White House press secretary Robert Gibbs opined a bit today on President Obama’s Supreme Court selection, telling reporters it is a decision “he alone will make,” adding he doesn’t think the the lobbying of interest groups will help and might even be “counterproductive.”
But this afternoon, Sen. Barbara Boxer urged her political supporters via Twitter to sign a petition asking Obama appoint a woman to the post. (Sen.

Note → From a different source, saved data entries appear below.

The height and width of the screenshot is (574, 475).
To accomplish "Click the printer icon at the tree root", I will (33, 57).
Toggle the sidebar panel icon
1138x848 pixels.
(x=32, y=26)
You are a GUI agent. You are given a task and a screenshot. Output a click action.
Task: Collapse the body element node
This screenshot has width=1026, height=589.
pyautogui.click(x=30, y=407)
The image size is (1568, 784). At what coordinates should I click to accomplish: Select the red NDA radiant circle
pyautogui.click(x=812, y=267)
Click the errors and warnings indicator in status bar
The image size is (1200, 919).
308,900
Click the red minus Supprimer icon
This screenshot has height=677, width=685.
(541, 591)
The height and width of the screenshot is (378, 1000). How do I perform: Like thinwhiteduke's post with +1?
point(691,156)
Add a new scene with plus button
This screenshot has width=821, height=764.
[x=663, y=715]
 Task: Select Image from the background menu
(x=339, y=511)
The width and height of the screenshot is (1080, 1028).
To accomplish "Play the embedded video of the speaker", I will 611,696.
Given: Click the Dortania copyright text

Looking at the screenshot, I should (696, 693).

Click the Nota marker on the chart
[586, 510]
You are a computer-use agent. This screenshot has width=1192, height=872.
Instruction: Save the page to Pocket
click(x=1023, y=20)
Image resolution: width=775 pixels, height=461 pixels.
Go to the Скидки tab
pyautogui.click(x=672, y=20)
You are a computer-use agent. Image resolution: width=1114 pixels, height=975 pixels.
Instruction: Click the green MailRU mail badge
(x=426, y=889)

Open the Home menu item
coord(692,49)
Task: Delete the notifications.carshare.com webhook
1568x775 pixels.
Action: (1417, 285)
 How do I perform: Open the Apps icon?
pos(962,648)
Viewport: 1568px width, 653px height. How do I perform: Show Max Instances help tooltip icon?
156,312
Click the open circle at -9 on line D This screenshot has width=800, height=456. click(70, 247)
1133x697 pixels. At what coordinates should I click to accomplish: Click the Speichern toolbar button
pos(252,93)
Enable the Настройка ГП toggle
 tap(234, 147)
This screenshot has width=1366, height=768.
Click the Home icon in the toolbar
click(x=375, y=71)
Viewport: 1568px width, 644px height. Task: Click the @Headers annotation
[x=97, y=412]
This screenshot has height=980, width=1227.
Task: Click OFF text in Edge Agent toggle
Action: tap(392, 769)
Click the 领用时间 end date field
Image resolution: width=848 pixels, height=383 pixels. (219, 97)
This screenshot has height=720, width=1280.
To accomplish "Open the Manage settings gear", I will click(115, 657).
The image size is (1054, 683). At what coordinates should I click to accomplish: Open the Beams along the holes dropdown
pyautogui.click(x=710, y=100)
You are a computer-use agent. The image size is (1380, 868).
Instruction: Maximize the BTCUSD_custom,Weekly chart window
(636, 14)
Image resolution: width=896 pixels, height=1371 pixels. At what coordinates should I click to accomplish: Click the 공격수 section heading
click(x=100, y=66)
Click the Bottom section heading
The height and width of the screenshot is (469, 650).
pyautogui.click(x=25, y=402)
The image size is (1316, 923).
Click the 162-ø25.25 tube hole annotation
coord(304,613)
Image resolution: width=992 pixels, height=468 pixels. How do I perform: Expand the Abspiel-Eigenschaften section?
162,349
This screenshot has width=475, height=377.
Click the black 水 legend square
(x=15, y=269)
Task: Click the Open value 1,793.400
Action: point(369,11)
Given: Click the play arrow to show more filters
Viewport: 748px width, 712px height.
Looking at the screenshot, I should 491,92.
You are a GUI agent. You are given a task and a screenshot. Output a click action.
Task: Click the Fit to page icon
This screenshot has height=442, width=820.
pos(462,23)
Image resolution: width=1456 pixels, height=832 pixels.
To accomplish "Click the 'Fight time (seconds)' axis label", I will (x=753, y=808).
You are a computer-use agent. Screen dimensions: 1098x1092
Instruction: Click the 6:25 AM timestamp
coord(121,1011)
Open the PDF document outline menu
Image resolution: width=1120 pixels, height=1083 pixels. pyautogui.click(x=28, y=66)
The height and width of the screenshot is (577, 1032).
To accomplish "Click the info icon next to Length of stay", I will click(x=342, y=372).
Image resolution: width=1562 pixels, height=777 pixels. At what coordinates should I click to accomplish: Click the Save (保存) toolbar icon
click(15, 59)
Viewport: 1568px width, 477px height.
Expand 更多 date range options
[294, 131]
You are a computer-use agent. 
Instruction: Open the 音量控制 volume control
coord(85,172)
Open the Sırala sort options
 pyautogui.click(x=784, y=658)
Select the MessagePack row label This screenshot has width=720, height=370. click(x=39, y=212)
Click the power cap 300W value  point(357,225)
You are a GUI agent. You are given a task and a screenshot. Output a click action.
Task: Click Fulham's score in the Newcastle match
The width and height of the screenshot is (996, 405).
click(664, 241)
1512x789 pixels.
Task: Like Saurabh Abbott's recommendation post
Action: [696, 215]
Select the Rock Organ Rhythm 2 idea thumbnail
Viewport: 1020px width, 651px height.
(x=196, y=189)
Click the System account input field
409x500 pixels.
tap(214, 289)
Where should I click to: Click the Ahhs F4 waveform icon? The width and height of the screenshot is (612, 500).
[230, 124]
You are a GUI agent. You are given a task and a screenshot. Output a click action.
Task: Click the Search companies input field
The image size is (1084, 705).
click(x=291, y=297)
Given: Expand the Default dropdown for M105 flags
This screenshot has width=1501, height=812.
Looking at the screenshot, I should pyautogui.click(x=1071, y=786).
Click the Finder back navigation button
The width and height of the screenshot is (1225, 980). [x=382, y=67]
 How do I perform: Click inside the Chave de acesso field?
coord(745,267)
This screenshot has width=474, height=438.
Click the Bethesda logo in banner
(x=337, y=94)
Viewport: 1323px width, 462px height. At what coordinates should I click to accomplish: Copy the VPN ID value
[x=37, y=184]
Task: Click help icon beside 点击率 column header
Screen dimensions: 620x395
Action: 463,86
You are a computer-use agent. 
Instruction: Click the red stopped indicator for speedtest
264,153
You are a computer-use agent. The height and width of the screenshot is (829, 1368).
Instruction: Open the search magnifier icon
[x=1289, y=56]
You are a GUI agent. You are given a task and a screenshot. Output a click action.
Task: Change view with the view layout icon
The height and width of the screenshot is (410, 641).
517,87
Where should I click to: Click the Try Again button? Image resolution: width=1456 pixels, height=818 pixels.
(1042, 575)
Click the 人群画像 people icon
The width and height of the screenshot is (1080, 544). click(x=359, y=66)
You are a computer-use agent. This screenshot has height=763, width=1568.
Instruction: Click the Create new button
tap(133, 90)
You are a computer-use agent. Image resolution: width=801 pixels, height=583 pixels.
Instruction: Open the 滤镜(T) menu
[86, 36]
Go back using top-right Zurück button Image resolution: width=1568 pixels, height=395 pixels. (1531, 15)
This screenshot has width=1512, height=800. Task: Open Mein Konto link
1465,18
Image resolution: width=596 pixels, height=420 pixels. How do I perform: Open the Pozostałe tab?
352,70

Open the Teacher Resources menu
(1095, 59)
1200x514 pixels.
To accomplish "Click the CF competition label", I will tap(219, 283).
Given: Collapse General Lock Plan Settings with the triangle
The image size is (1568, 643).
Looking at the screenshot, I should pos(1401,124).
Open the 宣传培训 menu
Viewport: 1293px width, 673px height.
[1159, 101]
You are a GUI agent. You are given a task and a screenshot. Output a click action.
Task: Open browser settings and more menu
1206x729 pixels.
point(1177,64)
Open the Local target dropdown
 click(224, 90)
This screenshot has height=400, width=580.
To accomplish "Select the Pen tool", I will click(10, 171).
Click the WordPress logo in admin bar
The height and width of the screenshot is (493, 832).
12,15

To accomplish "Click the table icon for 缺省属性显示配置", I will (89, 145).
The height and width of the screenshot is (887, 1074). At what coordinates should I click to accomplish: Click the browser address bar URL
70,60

Olympia Snowe, a Republican, also co-signed a letter with Boxer to push for a female nominee.)
“We need a Supreme Court that is more representative of all Americans, so that its decisions better reflect the diversity of life experiences and points-of-view in America,” her petition reads. “Please nominate a well-qualified woman to take Justice Souter’s seat on the Court.”
Gibbs also said press speculation about Obama’s so-called “short list” for the Supreme Court nomination doesn’t include everyone he is considering for replacing retiring Justice David Souter.
“The president does take some heart in knowing that in all of the lists that have been seen and produced, there hasn’t yet been one produced with the totality of names by which — under which are being considered,” Gibbs said.
Gibbs said Obama does not want “to drag names through and vet names through the public,” and suggested the process would be as secretive as the vice presidential selection was handled over the summer.
The president will host several key senators at the White House tomorrow to discuss the nomination process, and Gibbs said he wasn’t sure if Obama would run his preferred names by them. He did add that some lawmakers have asked Obama to consider specific candidates.